Il en va de la culture et de l’éducation comme du reste de notre politique. On fait semblant de faire. On fait semblant d’instruire, de nourrir, on parle constamment de culture mais on noie nos enfants dans deux soupes empoisonnées :
1) celle déversée avant par la télé, aujourd’hui par internet et les réseaux sociaux (un ado passe largement plus de temps sur son téléphone ou divers écrans – environ 1800 h par an – que dans une salle de classe – environ 900 h par an)
2) le message implicitement – mais constamment – véhiculé que la culture n’est accessible qu’à une élite intellectuelle qui, comme le dit ta sophrologue, “se prend la tête”. Ne pas se prendre la tête est alors un mécanisme de défense. Mieux vaut parfois ne pas nourrir d’espérance, si l’on craint trop d’être déçu. Que faire d’une culture qui nous nie et qui nous trahit ?
La question qui me taraude est un peu différente, mais à mon avis, les deux se rejoignent : Comment se fait-il que, dans notre monde en crise si avancée, la critique la plus concrète, la plus vigoureuse, la plus visible de l’impérialisme soit portée par un Poutine, par donc quelqu’un “de droite” ? Parce que, de ce point de vue, Poutine n’est pas une exception. Quelles sont les seules voix discordante tant au sein de l’OTAN que de l’UE ? Non pas les gouvernements de gauche, pas même l’espagnol, dont pas mal de gens considèrent qu’il est celui qui agit le mieux sur des questions comme le droit du travail. Non : les seuls qui ont le courage de s’opposer, de dire non, au moins temporairement aux pressions dominantes, sont des gens de droite : le turc Erdogan et le hongrois Orban.
Qui s’oppose – internationalement – à la politique de destruction israëlienne à Gaza ? Heureusement, l’Afrique du Sud a sauvé l’honneur de la “gauche” internationale, mais pour beaucoup de gens, ce qui est visible, c’est l’Iran ou le Yemen houthiste.
Lorsque Poutine dit : les européens cèdent systématiquement aux pressions états-uniennes, non seulement il n’a pas tort, mais ce qu’il dit ne s’applique pas seulement aux dirigeants, mais également à une bonne partie des oppositions.
Je suis convaincu que les travailleurs, la classe ouvrière, le prolétariat, peut-être inconsciemment, le savent et le sentent.
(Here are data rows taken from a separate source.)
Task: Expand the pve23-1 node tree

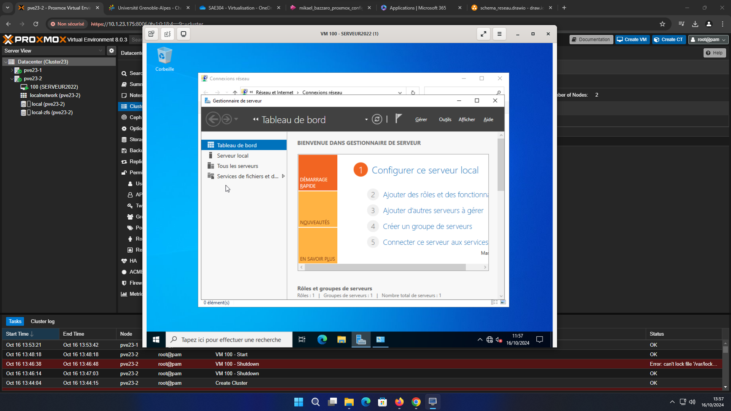Action: tap(12, 70)
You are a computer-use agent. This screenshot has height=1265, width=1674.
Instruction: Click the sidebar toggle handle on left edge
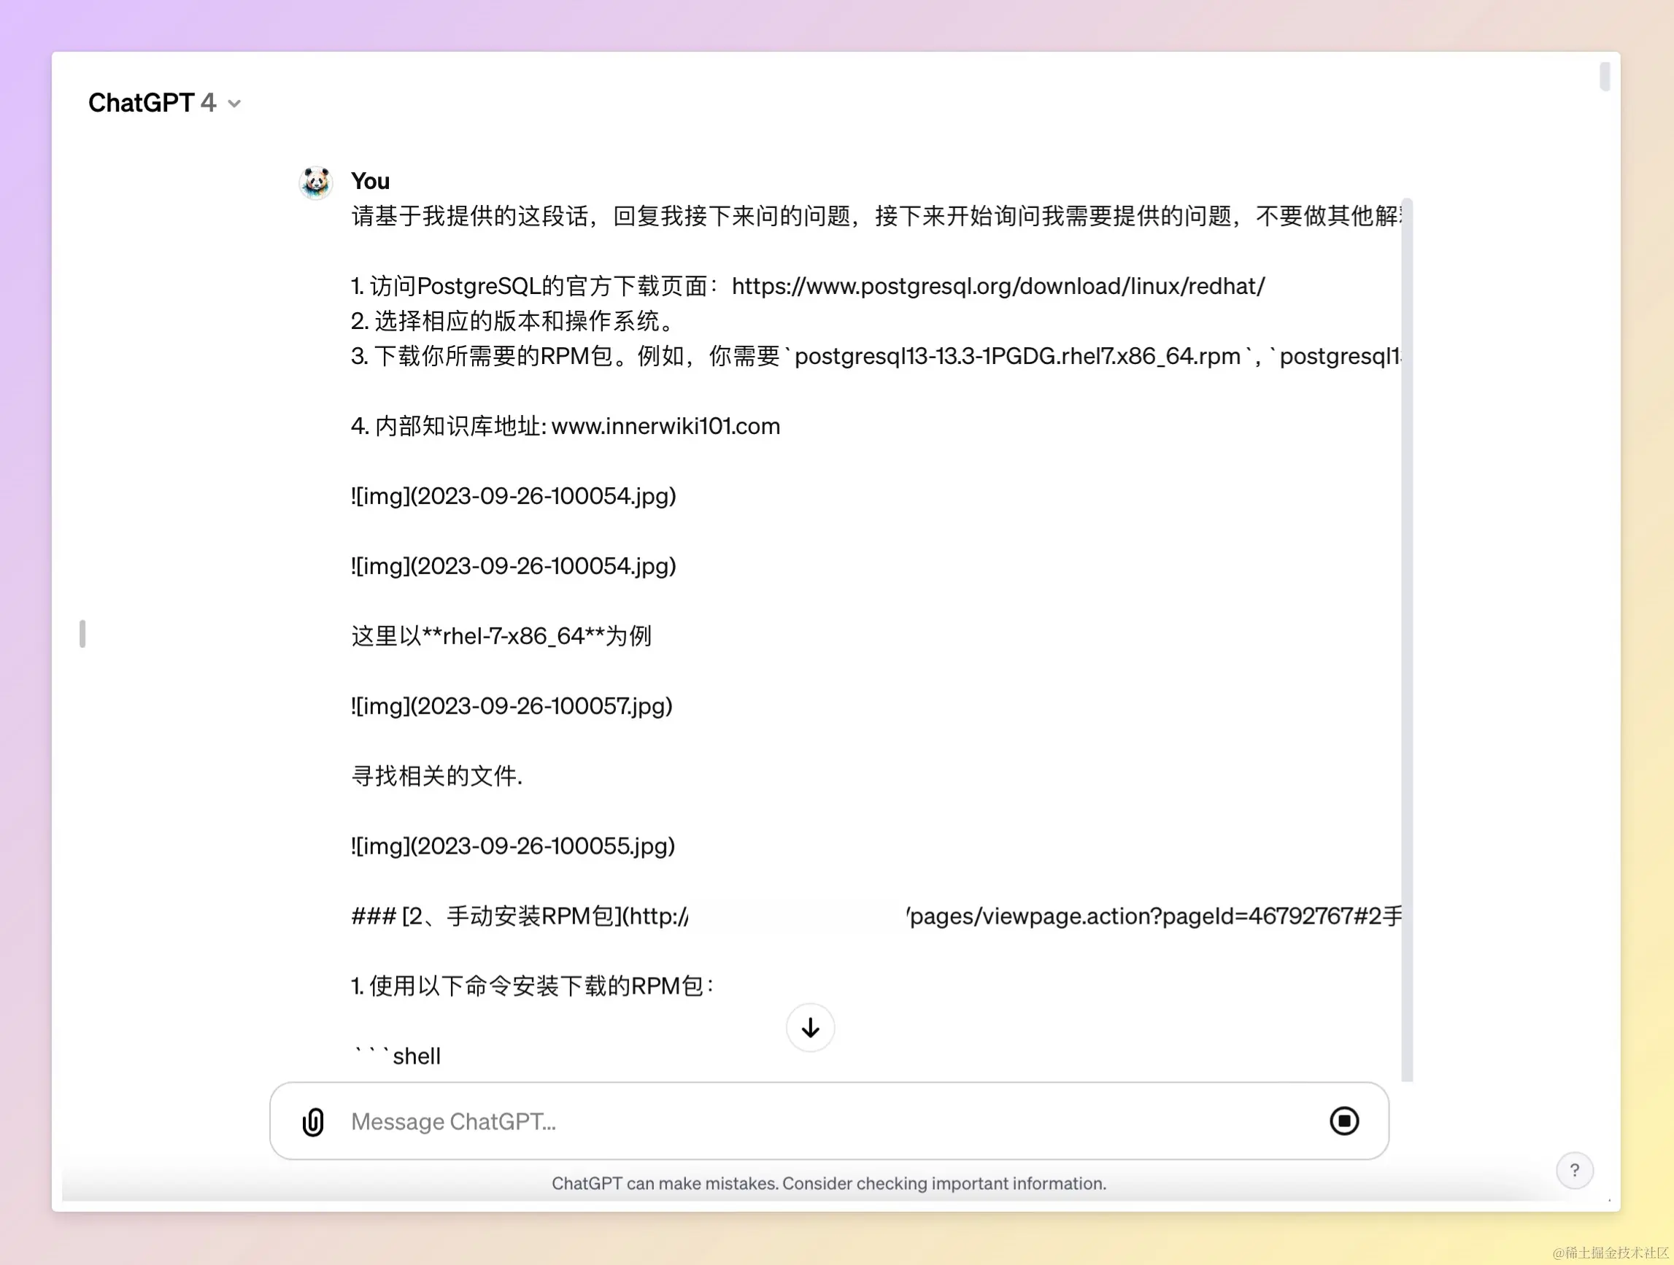(82, 634)
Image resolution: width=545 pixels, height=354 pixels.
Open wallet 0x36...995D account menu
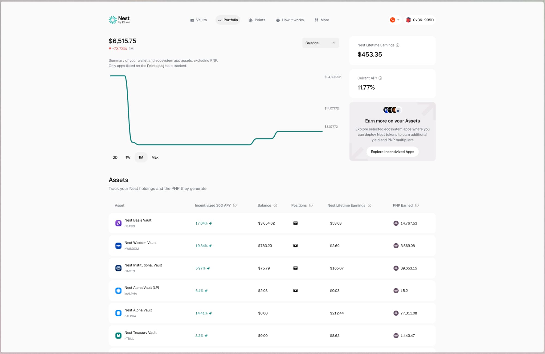420,20
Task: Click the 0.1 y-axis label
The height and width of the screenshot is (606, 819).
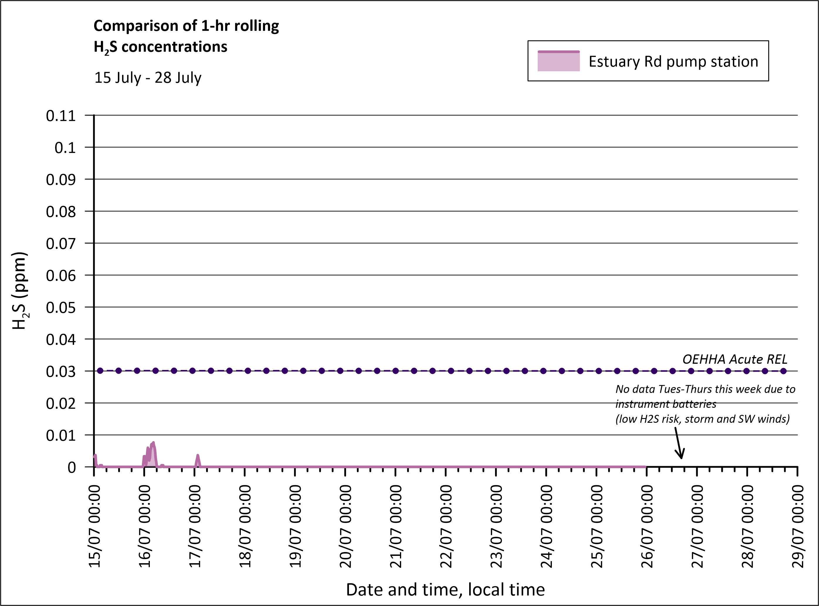Action: 65,148
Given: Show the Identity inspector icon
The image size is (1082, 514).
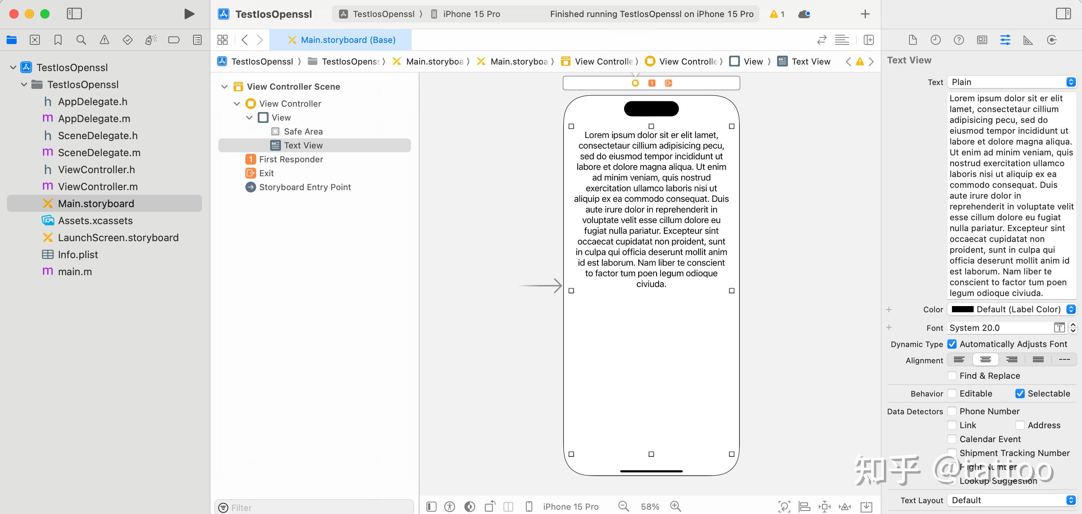Looking at the screenshot, I should pos(982,40).
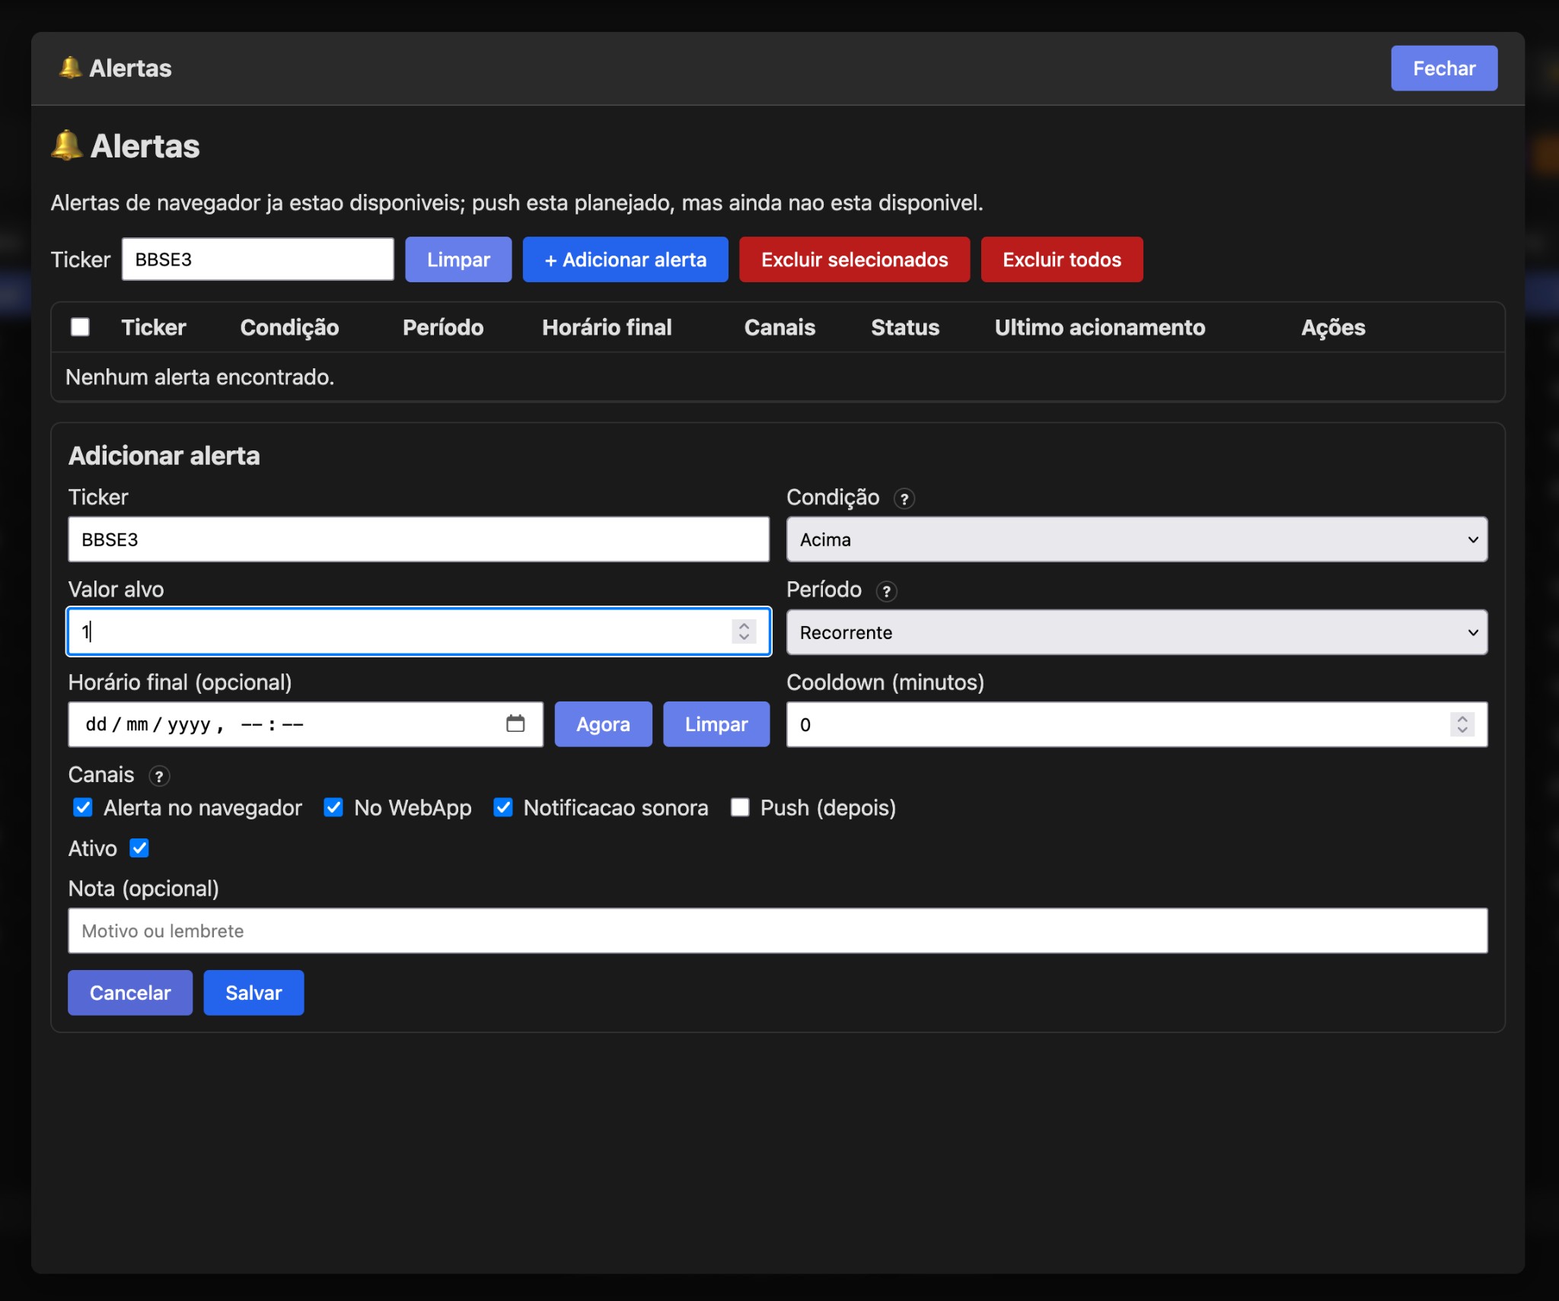Enable the Push (depois) channel
Screen dimensions: 1559x1301
(x=739, y=807)
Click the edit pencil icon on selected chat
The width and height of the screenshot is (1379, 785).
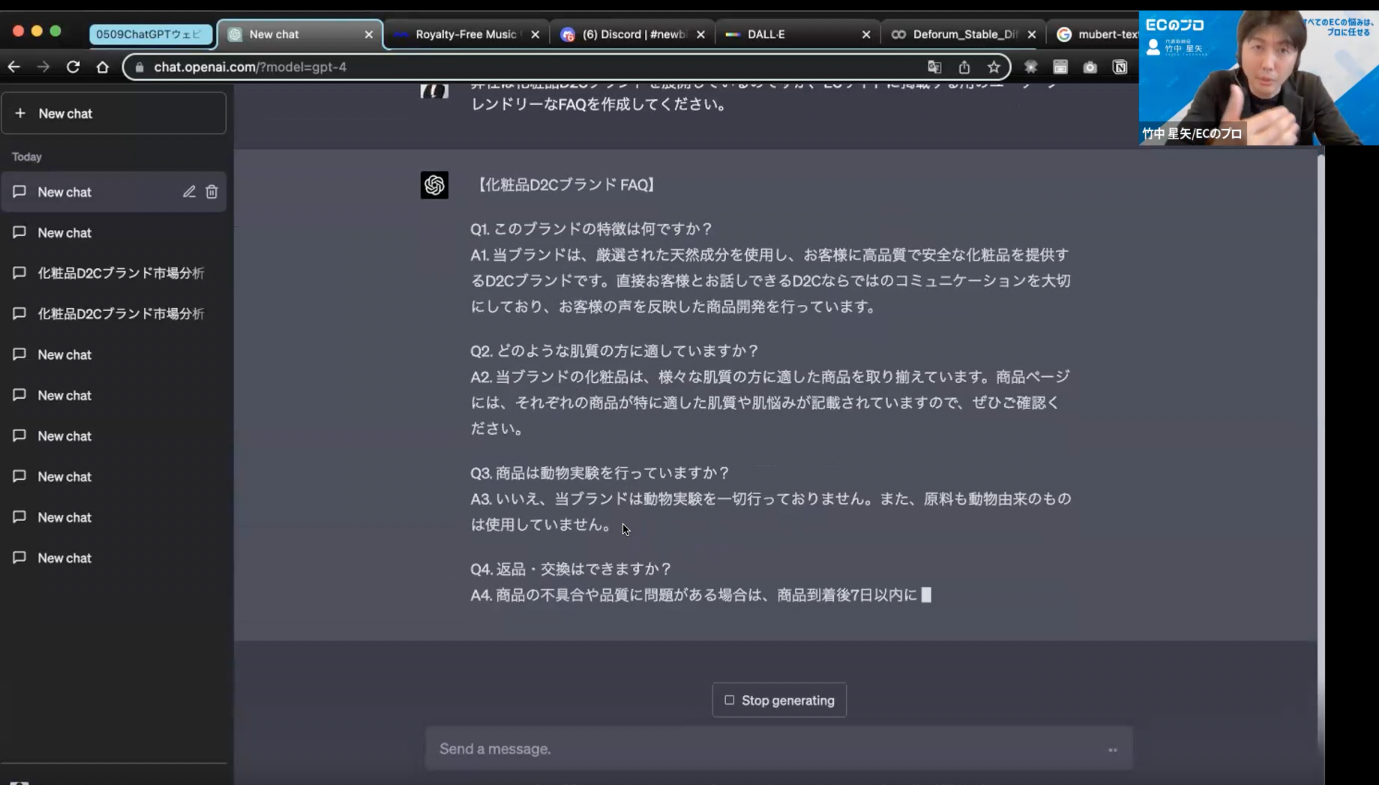[189, 192]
Et que cela explique une bonne partie de l’abstention, de la défiance et du désintérêt pour la politique et y compris pour des formes de culture qui pourrait être émancipatrices.
Concernant les Européens, Poutine conclut sobrement en disant : pourquoi perdre du temps à discuter et à négocier avec des gens qui, in fine, suivent toujours les pressions états-unienne ? N-a-t-il pas raison ?
J’en reviens toujours à la même conclusion : nous avons un travail énorme devant nous. Quasiment tout le travail réalisé par le PCF entre 1920 et 1945 pour établir un tissu serré de liens de confiance et d’action collective, de culture et d’expérience politique commune, de capacité collective d’adaptation au contexte social, politique, économique et international, tout ce travail est quasiment à reconstruire. Et il n’y a pas de raccourci. Plutôt une longue série d’épreuves, de plus en plus sévères.